Create clean rooms

Important

This feature is in Public Preview. To request access, reach out to your Azure Databricks representative.

This article describes how to create a clean room, a secure and privacy-protecting environment where multiple parties can work together on sensitive enterprise data without direct access to each other’s data.

Before you begin

The privileges needed to use clean rooms vary depending on the task:

  • To create a clean room, you must have the CREATE CLEAN ROOM privilege or be a metastore admin. The creator is automatically assigned as the owner of the clean room in their Unity Catalog metastore.

  • To initiate participation in a clean room that is shared with you, you must be a metastore admin.

    When a clean room is shared, the collaborator organization’s metastore admin is automatically assigned ownership of the clean room. The metastore admin can reassign ownership to a non-metastore admin. As a data governance best practice, Databricks recommends that ownership be assigned to a group.

    If your workspace does not have a metastore admin assigned, you must assign the role. See Assign a metastore admin and Manage Unity Catalog object ownership.

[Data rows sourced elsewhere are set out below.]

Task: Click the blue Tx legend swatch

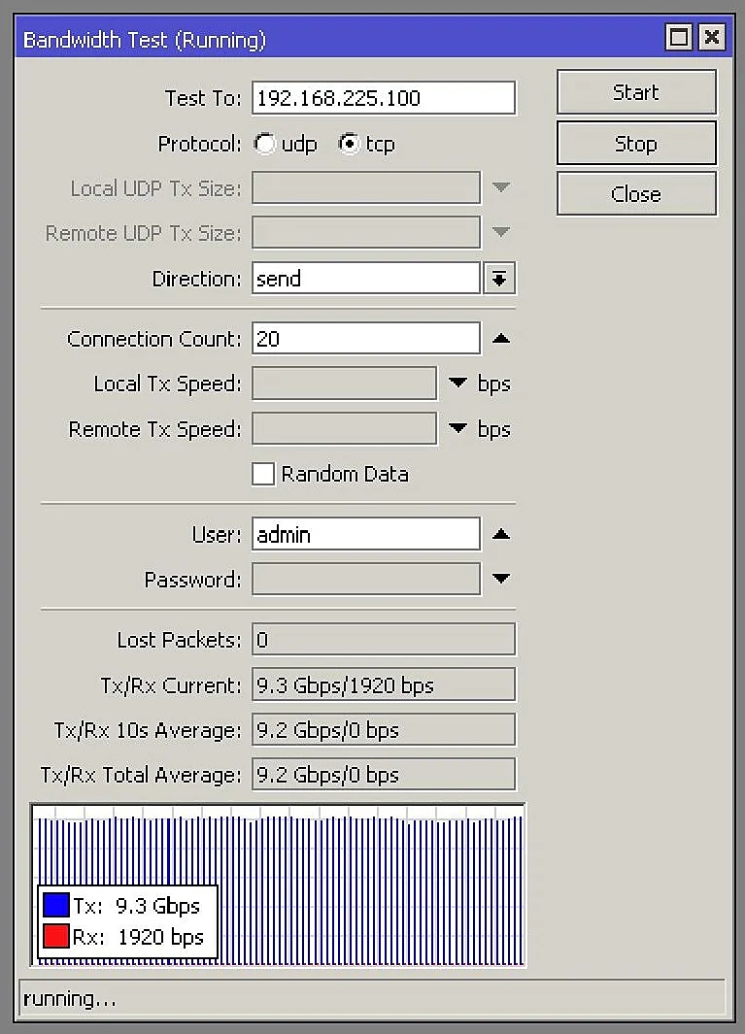Action: [56, 906]
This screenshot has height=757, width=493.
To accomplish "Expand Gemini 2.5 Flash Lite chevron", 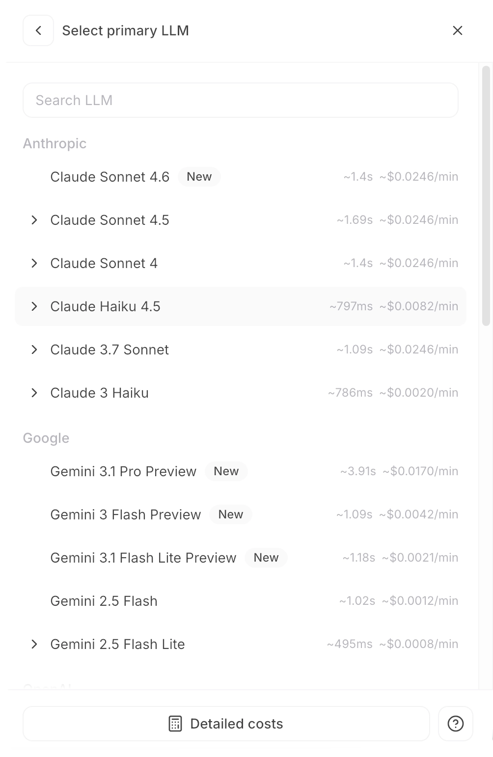I will (34, 644).
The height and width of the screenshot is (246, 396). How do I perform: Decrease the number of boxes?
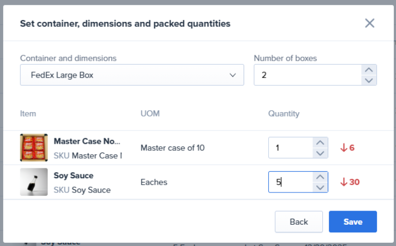click(369, 80)
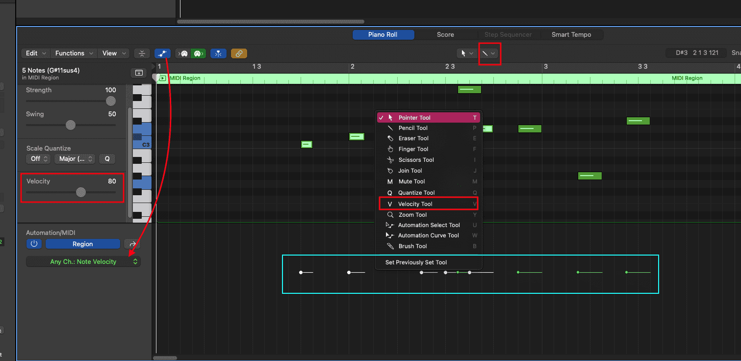Toggle the Automation/MIDI power button
The width and height of the screenshot is (741, 361).
pyautogui.click(x=34, y=244)
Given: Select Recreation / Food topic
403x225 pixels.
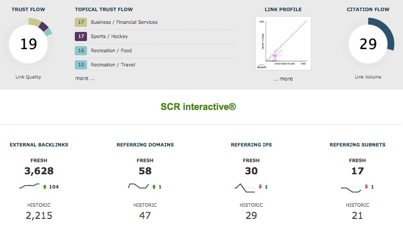Looking at the screenshot, I should (111, 51).
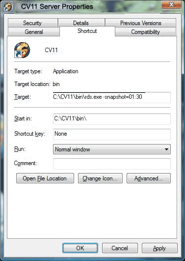Viewport: 185px width, 261px height.
Task: Click the Change Icon button
Action: (100, 178)
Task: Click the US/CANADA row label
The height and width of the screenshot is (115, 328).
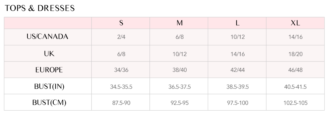Action: pos(47,37)
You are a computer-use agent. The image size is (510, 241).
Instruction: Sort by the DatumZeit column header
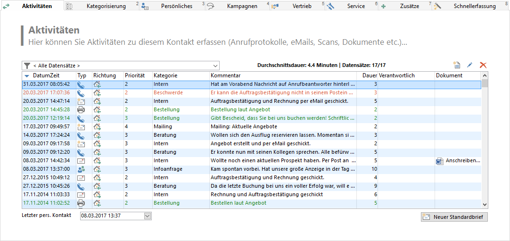(x=46, y=75)
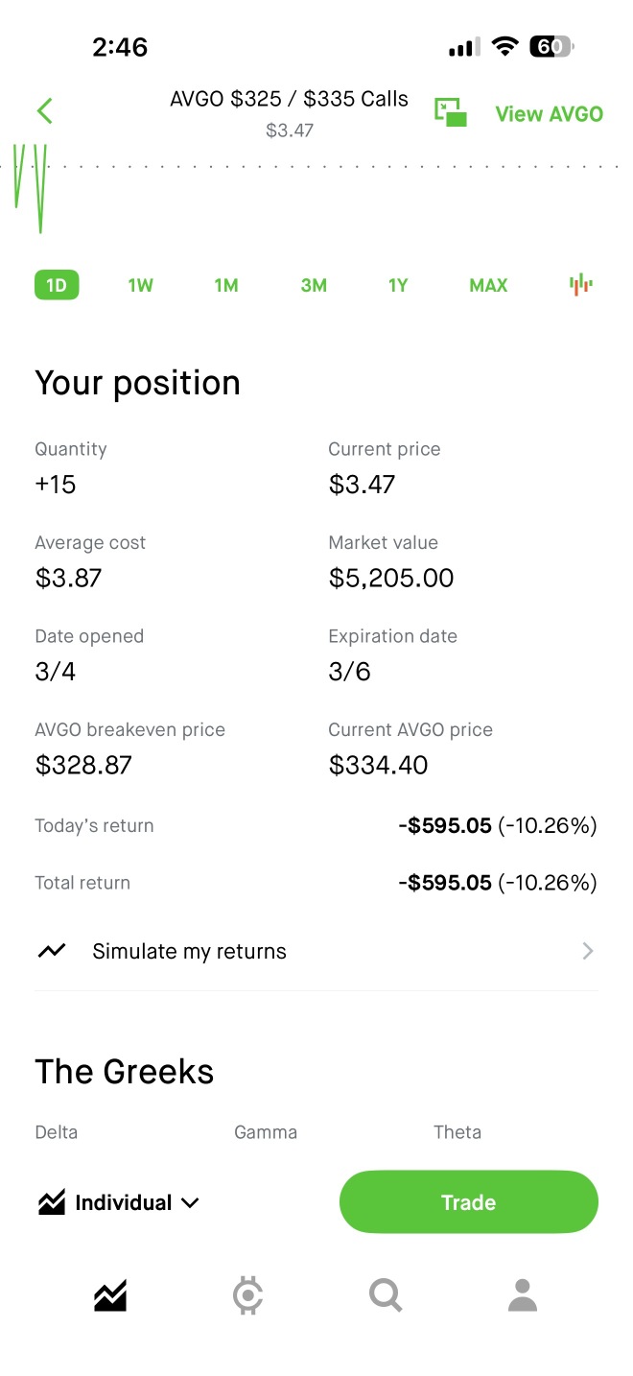The image size is (633, 1376).
Task: Tap the green Trade button
Action: (x=469, y=1202)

  • To add and remove data assets and notebooks in a clean room you must be the owner of the clean room or have the MODIFY CLEAN ROOM privilege on the clean room. Additionally, you and the owner of the clean room (if you are not the owner) must have SELECT on tables that you add and READ VOLUME on volumes that you add.

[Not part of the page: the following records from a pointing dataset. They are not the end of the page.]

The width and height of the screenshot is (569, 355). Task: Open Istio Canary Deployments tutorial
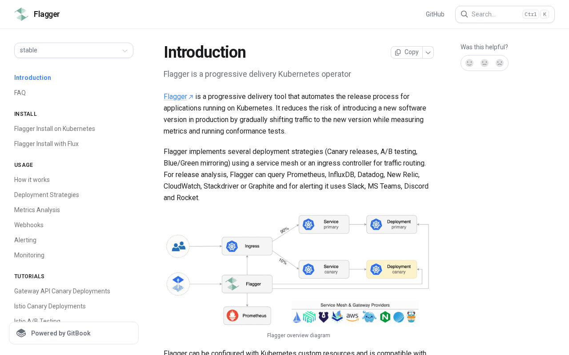50,306
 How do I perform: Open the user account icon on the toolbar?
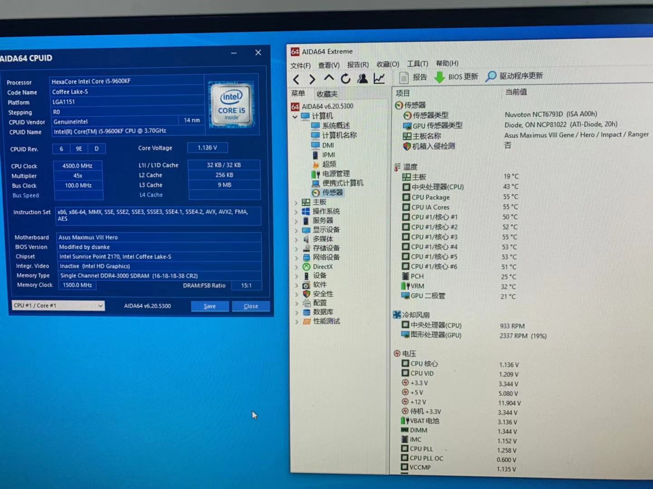pyautogui.click(x=362, y=78)
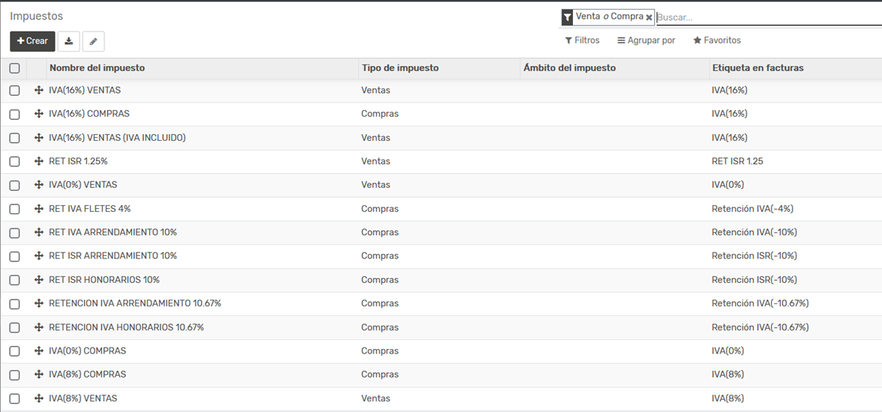
Task: Sort by Nombre del impuesto column
Action: click(x=97, y=68)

To learn about permission requirements for updating clean rooms and running tasks (notebooks) in clean rooms, see Manage clean rooms and Run notebooks in clean rooms.

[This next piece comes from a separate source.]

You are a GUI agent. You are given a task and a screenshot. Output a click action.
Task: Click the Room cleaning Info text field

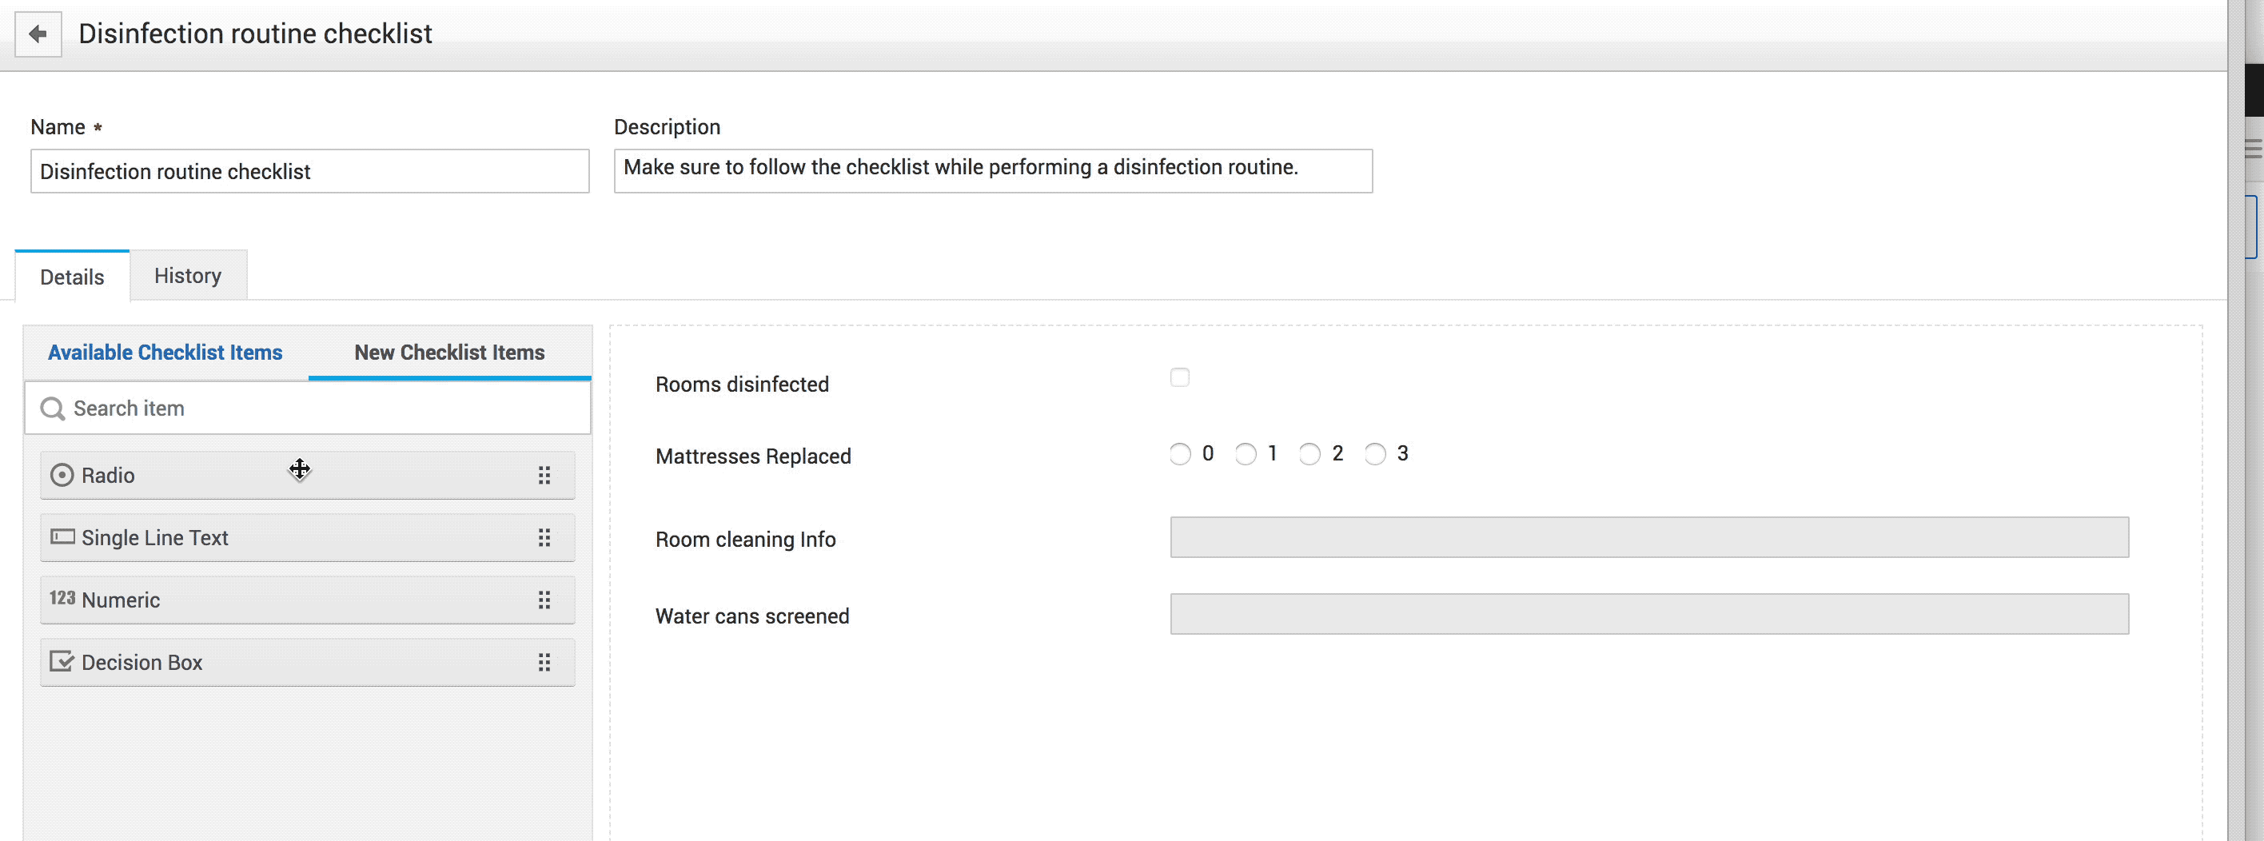coord(1649,538)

You can create up to five clean rooms per metastore.

Step 1. Request the collaborator’s sharing identifier

Before you can create a clean room, you must have the Clean Room sharing identifier of the organization that you will be collaborating with. The sharing identifier is a string that consists of the organization’s global metastore ID + workspace ID + the contact’s username (email address). The collaborator can be in any cloud or region.

Reach out to the collaborator to request their sharing identifier.

The collaborator can get the sharing identifier using the instructions in Find your sharing identifier.

Step 2. Create a clean room

To create a clean room, you must use Catalog Explorer.

  1. In your Azure Databricks workspace, click Catalog icon Catalog.

  2. On the Quick access page, click the Clean Rooms > button.

    Alternatively, click the Gear icon gear icon at the top of the Catalog pane and select Clean Rooms.

  3. Click Create Clean Room.

  4. On the Create Clean Room page, enter a user-friendly name for the clean room.

    The name cannot use spaces, periods, or forward slashes (/).

    You cannot change the clean room name once it’s saved. Use a name that the collaborator will find useful and descriptive.

  5. Select the cloud provider and region where the central clean room will be created.

    The cloud provider must be the same as your current workspace, but the region does not. Consider your organization’s data residency or other policies when you make your selection.

  6. (Optional) Add a comment.

  7. Enter the collaborator’s Clean Room sharing identifier.

    See Step 1. Request the collaborator’s sharing identifier.

  8. Make note of the catalog names assigned to you (the creator) and the collaborator.

    All data assets added to the clean room will appear under that catalog in the central clean room, and can be referenced using that catalog in the Unity Catalog three-level namespace (<catalog>.<schema>.<table-etc>).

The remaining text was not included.